Приехали в Берлин. И тут тоже играли плохо, мертво. Неестественная, наперекор действительности, приподнятость Славы, тяготила своей беспомощностью. Берлинский «Аполлозал» был только что отреставрирован и покрыт новым ковровым покрытием.
Мы со Славой за кулисами, перед выходом на сцену. Зал затих. И тут вдруг происходит что-то совершенно дикое – некий гаденький человечек, в дешевом сером костюме, шепелявый и настырный, хватает Славу за полу пиджака и бормочет что-то ему в ухо. Случись такое в СССР, наш герой соцтруда отказался бы от концертов на год, или впал бы всем назло в бесконечную глубокую депрессию. Я слышу, что шепчет, брызгая слюной, гаденький человечек.
– Я с-советник по культуре при с-советс-с-ском пос-сольстве, меня з-з-зовут товарис-сь З-зукастый, отсень приятно поз-знакомитьса.
Слава дрожит от гнева, но покорно выслушивает до конца эту тираду. Какое чудовищное унижение! Но Слава не дал Жукастому по зубам, а по многолетней советской привычке поджал хвост…

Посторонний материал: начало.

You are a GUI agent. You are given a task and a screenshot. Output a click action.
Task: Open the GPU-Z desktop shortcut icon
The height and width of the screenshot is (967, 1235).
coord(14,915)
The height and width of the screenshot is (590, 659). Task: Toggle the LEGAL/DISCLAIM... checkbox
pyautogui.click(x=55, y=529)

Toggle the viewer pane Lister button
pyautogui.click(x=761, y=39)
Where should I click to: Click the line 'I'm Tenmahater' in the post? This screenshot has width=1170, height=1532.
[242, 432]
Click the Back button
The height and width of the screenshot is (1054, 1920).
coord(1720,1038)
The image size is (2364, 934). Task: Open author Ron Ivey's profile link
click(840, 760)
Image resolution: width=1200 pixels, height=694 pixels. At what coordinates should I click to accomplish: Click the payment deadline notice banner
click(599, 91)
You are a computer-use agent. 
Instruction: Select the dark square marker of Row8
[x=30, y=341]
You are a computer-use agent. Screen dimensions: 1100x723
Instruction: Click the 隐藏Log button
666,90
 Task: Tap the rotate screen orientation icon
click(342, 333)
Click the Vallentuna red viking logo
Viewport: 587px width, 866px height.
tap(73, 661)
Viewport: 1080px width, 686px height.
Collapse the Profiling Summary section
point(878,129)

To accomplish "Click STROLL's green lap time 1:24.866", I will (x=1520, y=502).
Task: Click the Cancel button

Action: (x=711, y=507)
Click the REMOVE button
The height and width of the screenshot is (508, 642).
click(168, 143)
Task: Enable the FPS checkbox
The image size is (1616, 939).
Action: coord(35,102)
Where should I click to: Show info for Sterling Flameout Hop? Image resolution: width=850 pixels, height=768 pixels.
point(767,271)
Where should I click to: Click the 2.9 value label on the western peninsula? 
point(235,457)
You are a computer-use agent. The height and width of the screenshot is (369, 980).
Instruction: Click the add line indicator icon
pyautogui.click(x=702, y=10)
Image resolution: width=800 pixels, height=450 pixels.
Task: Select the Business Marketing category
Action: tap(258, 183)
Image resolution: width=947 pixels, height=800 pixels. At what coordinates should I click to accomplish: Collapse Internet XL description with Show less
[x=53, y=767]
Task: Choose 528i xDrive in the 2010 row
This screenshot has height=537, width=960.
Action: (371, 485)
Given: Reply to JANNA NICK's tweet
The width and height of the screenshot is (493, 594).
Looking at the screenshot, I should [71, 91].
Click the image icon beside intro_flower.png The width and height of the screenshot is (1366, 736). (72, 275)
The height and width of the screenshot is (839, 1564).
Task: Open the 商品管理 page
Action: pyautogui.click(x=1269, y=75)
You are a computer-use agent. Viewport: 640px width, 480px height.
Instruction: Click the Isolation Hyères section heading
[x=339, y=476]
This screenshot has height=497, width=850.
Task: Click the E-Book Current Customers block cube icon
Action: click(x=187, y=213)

Жукастый направился в зал…
Рихтер трясет брезгливо рукой, за которую его придерживал товарищ советник, как будто смахивая с нее следы его прикосновения. По всему его телу проходит судорога отвращения. Мы выходим, наконец, на сцену. Первому играть мне. Слава переворачивает странички. До нас доносится навязчивый неприятный запах нового коврового покрытия. Сели, Слава поставил ноты на пюпитр. Я замечаю в его глазах опасный блеск, штормовые барашки, предвещающие извержение долго сдерживаемого гнева. Начинаю свою сюиту. Слава, переворачивая первую страницу, наклоняется к моему уху и шепчет: «Знаете, чем пахнет этот ковер?»
Я продолжаю играть, но бросаю вопросительный взгляд в его сторону. И тут Слава громко и внятно говорит: «Не-мы-тым ху-ем!»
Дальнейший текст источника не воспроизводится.